I haven't read many books this month, though I've been doing a lot of other reading. Two of the books I did complete are both non-fiction and are in fact written by partners. Jeanette Winterson's Why Be Happy When You Could Be Normal is about many things, but mostly about growing up with an abusive mother. I was amazed at Winterson's spirit and determination, at the upbringing she had lived through and overcome to become such a celebrated author.

Susie Orbach on Eating is a wonderful little book about improving your eating habits. It was mentioned in Winterson's memoir, so I wanted to check it out. It was shorter than I expected, and didn't tell me much I didn't know from reading about Health at Every Side, but it has some useful practical tips that I'm going to try.
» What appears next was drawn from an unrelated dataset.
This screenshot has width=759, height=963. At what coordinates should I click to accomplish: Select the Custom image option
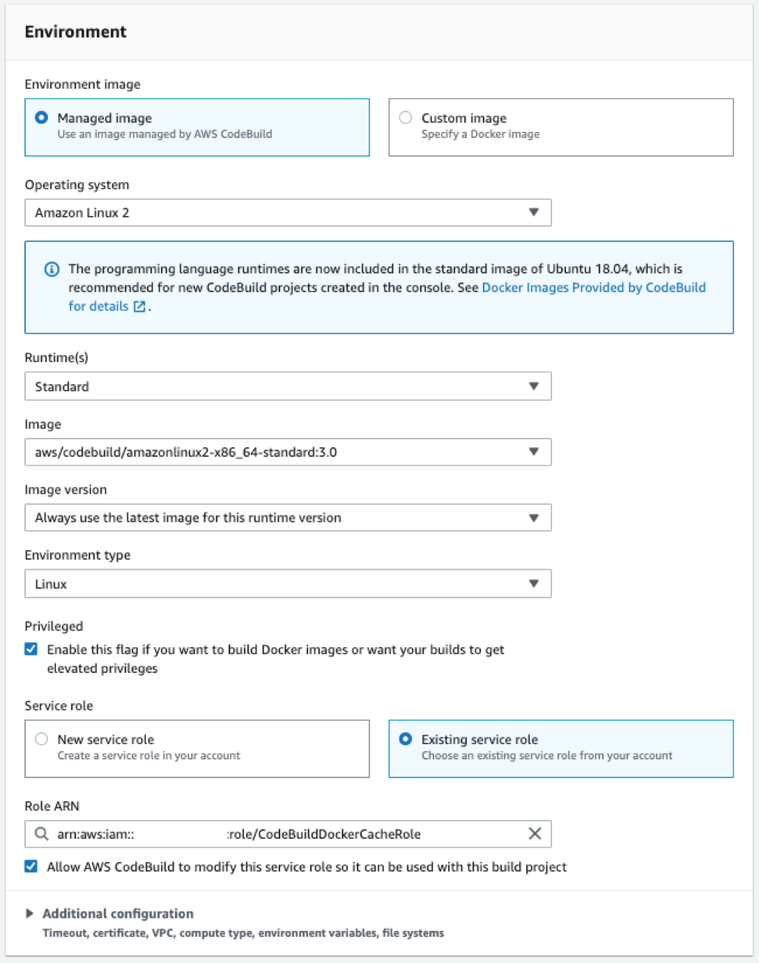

I loved Nick Hornby's Funny Girl: A Novel, so I picked up Everyone's Reading Bastard. It's an interesting little novella on the rise of the personal essay in the era of blogging. The protagonist's wife (or nearly ex or newly ex-wife, depending on how you define it) is a writer and starts a newspaper column called 'Bastard!' in which she publicly enumerates his shortcomings. All his acquaintances of course, know it's him. It felt a bit like it was veering towards misogyny (crazy ex-bitch who thinks she has power!) but the end revealed it to be much more self-aware than that.

I read TS Eliot's Murder in the Cathedral for the first time, and it seemed very current, in the light of recent events. Ostensibly, it's about religion vs. the monarchy -- an archbishop is killed by four knights sent by the king -- but it's about standing up to authority, about the poisonous culture of oppression.